The company, which continued its spending spree with nearly £400 million of deals for tiling companies in Italy and Spain over the last 12 months, has lost nearly a third of its stockmarket value since the summer, and lost another 18% in early trading as it fell fell below 500p.

But, in a bullish trading update, the Kidderminster-based business said its first-half revenue had risen "in a challenging market" by more than 3% on a like-for-like basis.

Victoria, which retains its head office in the town but no longer manufactures carpets there, also said it planned to offer 450 euros of senior secured notes due in 2023, to repay its existing senior bank facility.

Victoria now has operations in Spain, Italy, Belgium, the Netherlands and Australia as well as the UK and employs around 3,000 people across more than 20 sites.

The company said it was now "realising the benefits of the growth and diversification of the business over the past few years". It had seen strong revenue growth in the UK and Europe, particularly in soft floorings where it has "aggressively" targeted growth in market share.

"In doing so we have maintained the strategy set out in our last annual report; focusing our product mix on competitive products, lowering average selling prices, and driving sales volume. As a result, sales have grown organically in excess of 5%," the company said in today's trading statement.

Victoria was 'pleased' with the performance of its three tiling acquisitions. However, "the sector has seen an increase in pricing pressure since the start of the financial year which, combined with the planned, but significant, one-off disruption from the installation of a new porcelain line at our Italian factory, has had a marginal impact on overall sales growth and margins."

"Overall, as previously stated, the goard firmly believes that it should capitalise on the strength of the group by driving sales and market share at this time, although this comes with a short-term investment in operating margin. "

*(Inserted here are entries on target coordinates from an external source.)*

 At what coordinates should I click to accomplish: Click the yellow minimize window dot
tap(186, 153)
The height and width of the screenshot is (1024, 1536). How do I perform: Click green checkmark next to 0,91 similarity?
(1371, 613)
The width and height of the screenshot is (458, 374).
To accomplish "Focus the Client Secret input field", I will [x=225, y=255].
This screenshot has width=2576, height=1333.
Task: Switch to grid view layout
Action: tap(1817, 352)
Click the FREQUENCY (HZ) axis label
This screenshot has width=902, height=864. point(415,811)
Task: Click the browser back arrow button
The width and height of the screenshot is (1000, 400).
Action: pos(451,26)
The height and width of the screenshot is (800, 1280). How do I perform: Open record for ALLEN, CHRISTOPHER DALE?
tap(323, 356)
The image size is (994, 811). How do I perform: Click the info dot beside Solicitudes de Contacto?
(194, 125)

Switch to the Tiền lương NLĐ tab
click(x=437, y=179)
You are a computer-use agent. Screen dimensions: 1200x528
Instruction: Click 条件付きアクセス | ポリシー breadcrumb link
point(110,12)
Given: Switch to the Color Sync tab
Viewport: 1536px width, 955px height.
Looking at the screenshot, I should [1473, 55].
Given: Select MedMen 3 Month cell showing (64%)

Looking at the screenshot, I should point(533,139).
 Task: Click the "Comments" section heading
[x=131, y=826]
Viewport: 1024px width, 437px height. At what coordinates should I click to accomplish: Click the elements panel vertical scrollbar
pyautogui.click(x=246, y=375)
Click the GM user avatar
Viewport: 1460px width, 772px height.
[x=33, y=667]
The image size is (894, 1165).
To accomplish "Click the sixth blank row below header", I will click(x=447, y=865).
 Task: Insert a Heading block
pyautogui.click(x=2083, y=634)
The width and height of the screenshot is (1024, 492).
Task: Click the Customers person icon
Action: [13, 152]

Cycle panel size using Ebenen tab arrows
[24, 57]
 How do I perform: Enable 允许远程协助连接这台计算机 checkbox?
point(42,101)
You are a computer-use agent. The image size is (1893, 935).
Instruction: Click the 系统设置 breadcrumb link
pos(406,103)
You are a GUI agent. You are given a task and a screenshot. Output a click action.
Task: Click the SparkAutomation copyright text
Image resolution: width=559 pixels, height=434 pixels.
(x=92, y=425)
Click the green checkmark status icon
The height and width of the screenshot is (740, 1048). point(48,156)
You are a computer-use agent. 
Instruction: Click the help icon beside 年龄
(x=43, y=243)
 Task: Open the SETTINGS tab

This is expected to cut profit margins by 1%-1.5% below what the market had been expecting, but expects to win it back as sales grow over the next year.

"The goard believes that seeking to increase market share is the correct strategy for the group at this time as, even with current market conditions, the group's year-to-date revenues are on track to exceed consensus market forecasts, and the group plans to recover the margin investment in stages over the next 12 months."

The company said it was continuing on the takeover trail, with a "large number of high-quality acquisition targets".